Bolus High Dose Endotoxin Increases Levels of TNF-α and IL-6 in A2a Receptor KO Mice when Compared to WT Animals

Endotoxin (LPS) treatment of mice induces an overwhelming inflammatory response with no infectious component. To investigate the role of A2a receptors in regulating this inflammatory response, we compared cytokine levels of A2a KO and WT mice injected intraperitoneally with LPS (5 mg/kg). The plasma level of both TNF-α and IL-6 was increased in A2a KO mice when compared to WT mice, whereas IL-10 and MIP-2 levels were comparable (FIG. 7). Thus, A2a receptors differentially modulate cytokine responses in sepsis and in overwhelming endotoxemia.

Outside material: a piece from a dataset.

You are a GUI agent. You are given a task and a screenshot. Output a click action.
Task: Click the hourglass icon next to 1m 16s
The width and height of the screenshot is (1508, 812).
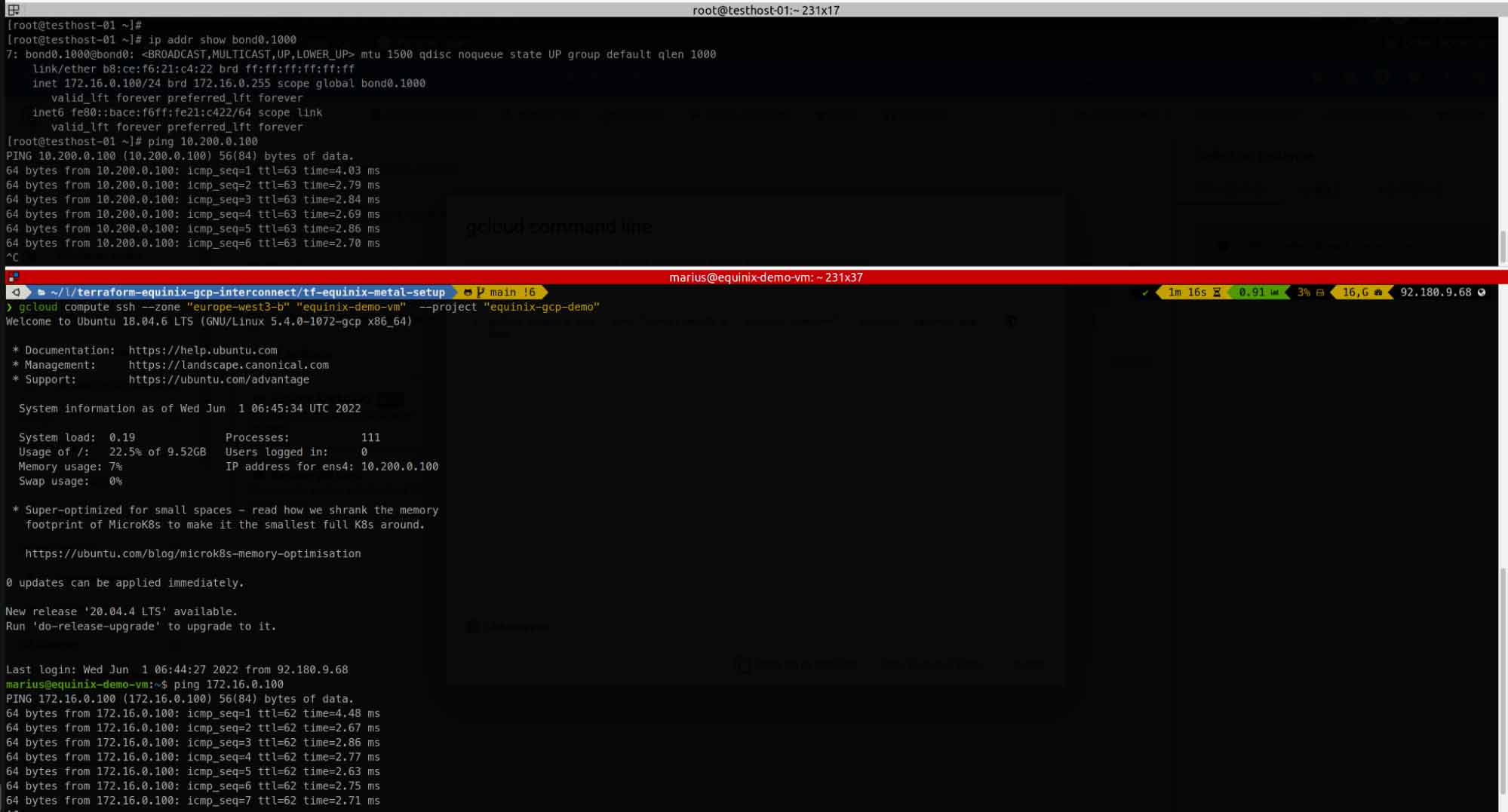pyautogui.click(x=1217, y=293)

The foregoing examples and description of the preferred embodiments should be taken as illustrating, rather than as limiting the present invention as defined by the claims. As will be readily appreciated, numerous variations and combinations of the features set forth above can be utilized without departing from the present invention as set forth in the claims. Such variations are not regarded as a departure from the spirit and script of the invention, and all such variations are intended to be included within the scope of the following claims.